The architectural historian says, "There are two types of skyscrapers here. One is the slender Superslim towers or the Wedding Cake type with its various set-backs, which came after the 1916 Zoning Resolution." The resolution was a direct response to the slouched Equitable Building, which obscured neighboring streets. One Wall Street also features those setbacks, which taper the building upward. Ralph T. Walker - about whom Frank Lloyd Wright once said, "The only other honest architect of America" - had built the structure for a major bank called the Irving Trust Company. He used limestone instead of brick for the facade design that remains so characteristic today, although more expensive and less typical of the period. 50 floors were occupied by the Tower, completed in 1931, which at 199 meters was the tallest building in the city at the time. In the 1960s, Walker added a stylistically appropriate 28-story annex to the south side of the tower, so that today the complex spans an entire block. On the first floor, R.T. Walker surprised bank customers with a veritable orgy of color: The now-restored, ten-meter-high Red Room in the skyscraper's entrance area is considered the pearl of Manhattan and is lined all around with a mosaic in red and gold created by New York mural artist Hildreth Meière. And perhaps this tower, together with its mosaic entrance, would no longer exist today if the building had not been listed as a historic monument.

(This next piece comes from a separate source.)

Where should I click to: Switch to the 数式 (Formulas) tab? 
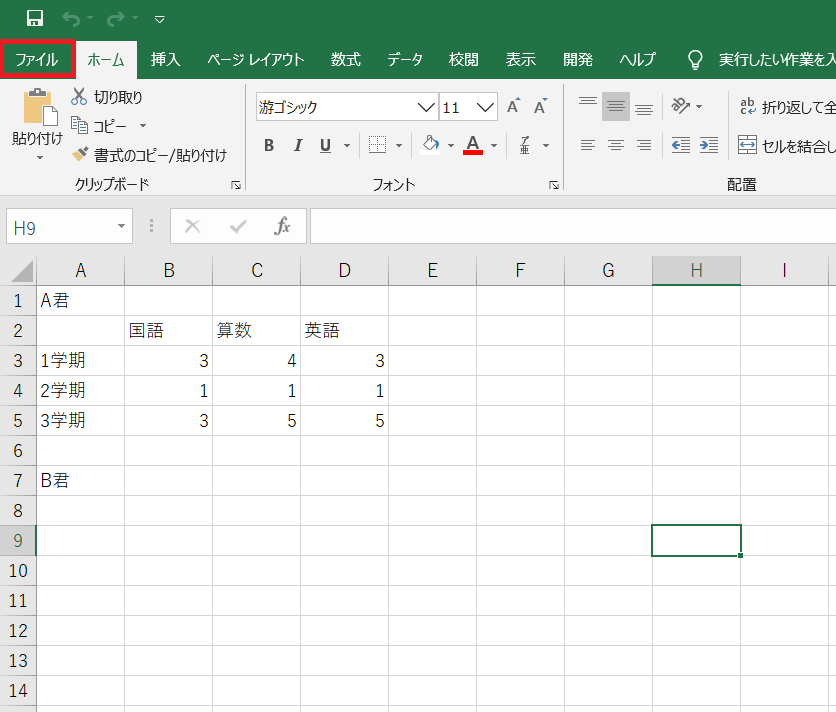346,59
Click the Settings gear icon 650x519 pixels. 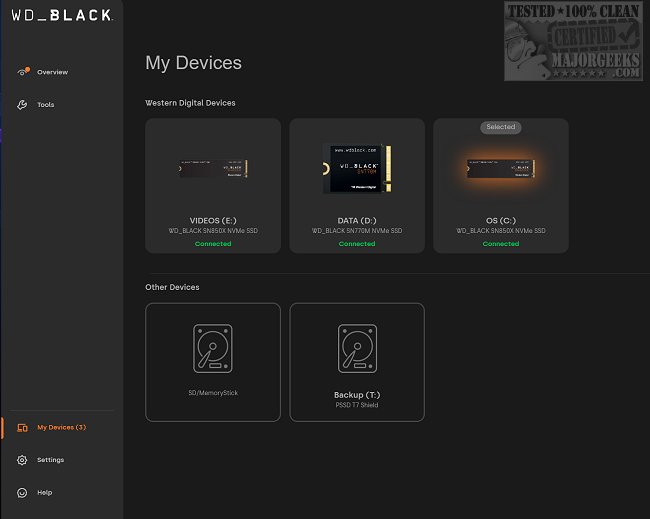click(22, 460)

In 2014, New York real estate developer Harry Macklowe purchased the complex at the beginning of Wall Street, which is now operated by financial services firm BNY Mellon. In 2018, Macklowe Properties began remodeling and renovations and hired SLCE Architects to execute the project. Harry Macklowe, personally involved in all design decisions, tallied the addition to 151 feet, creating space for a total of 566 residential units-from studios to one-bedroom to four-bedroom apartments. The overriding premise: To preserve the architectural integrity of One Wall Street with its limestone facade. Today, the first buyers are delighted with the central location as well as the fact that they are living in a Manhattan landmark.

At the foot of the building, Macklowe added 6,200 square meters of commercial space, such as for supermarkets, and provided his customers with a whole range of useful-comfortable "amenities": OWS owners automatically become members of "The One Club," which includes a 23-meter-long indoor pool on the 38th floor with 270-degree views, as well as a landscaped open-air terrace above, plus a sports club with fitness center, spa and wellness facilities. Extensive co-working spaces, a club lounge and bar, a library, a golf simulator, playrooms for youngsters and even a dog-washing facility complete the well-thought-out building complex, which is more of a microcosm - a self-contained system of living, working and relaxing.

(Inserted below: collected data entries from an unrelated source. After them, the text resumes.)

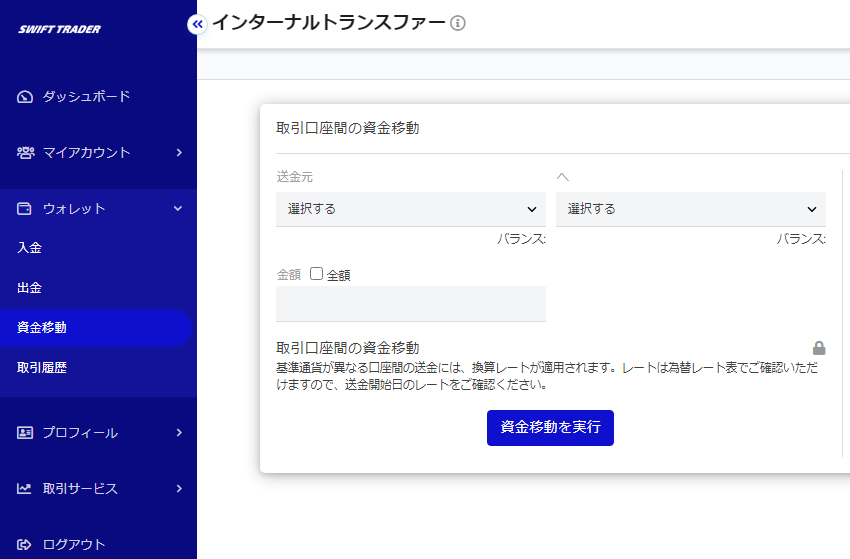Viewport: 850px width, 559px height.
Task: Click the マイアカウント people icon
Action: (x=26, y=153)
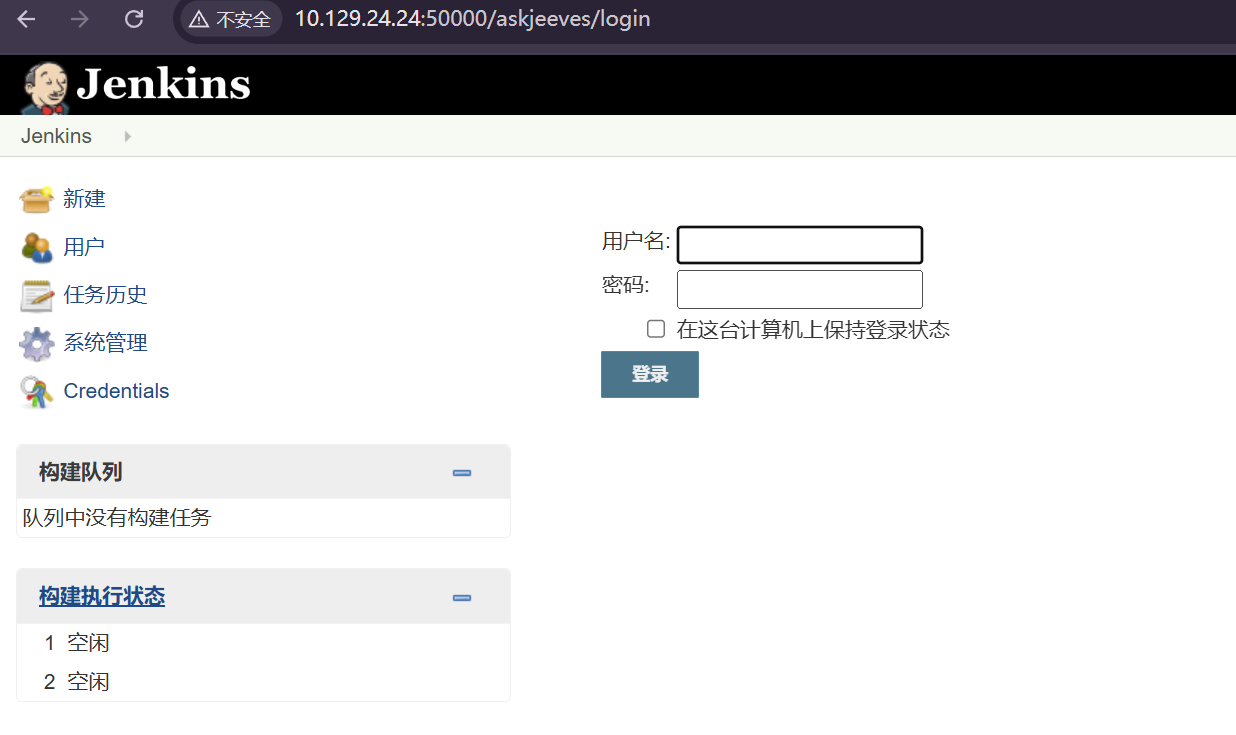The width and height of the screenshot is (1236, 735).
Task: Click inside the 用户名 input field
Action: pos(799,244)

Walking through the freshly renovated corridors, elevators and levels and visiting the one or other dignified designer apartment, you feel completely removed from the hustle-and-bustle of Manhattan. As if in a bubble, you climb higher and higher until you reach the multi-story penthouse on the top floor of the tower. The views sweep to Long Island, the Statue of Liberty or New Jersey. From one of the lower floors, you can catch a glimpse of the busy traders' room of the neighboring NY Stock Exchange. Deep down - almost touchingly - is the neo-Gothic Trinity Church, with its quiet green patch of graveyard lawn. Built in 1846 (three years after Henry James was born), the church was then the tallest building in the city at 86 meters. "Tempora mutantur - "The times they are a-changin', and we are a-changin' in 'em," is nowhere more exclusively true than in the fast-paced Big Apple.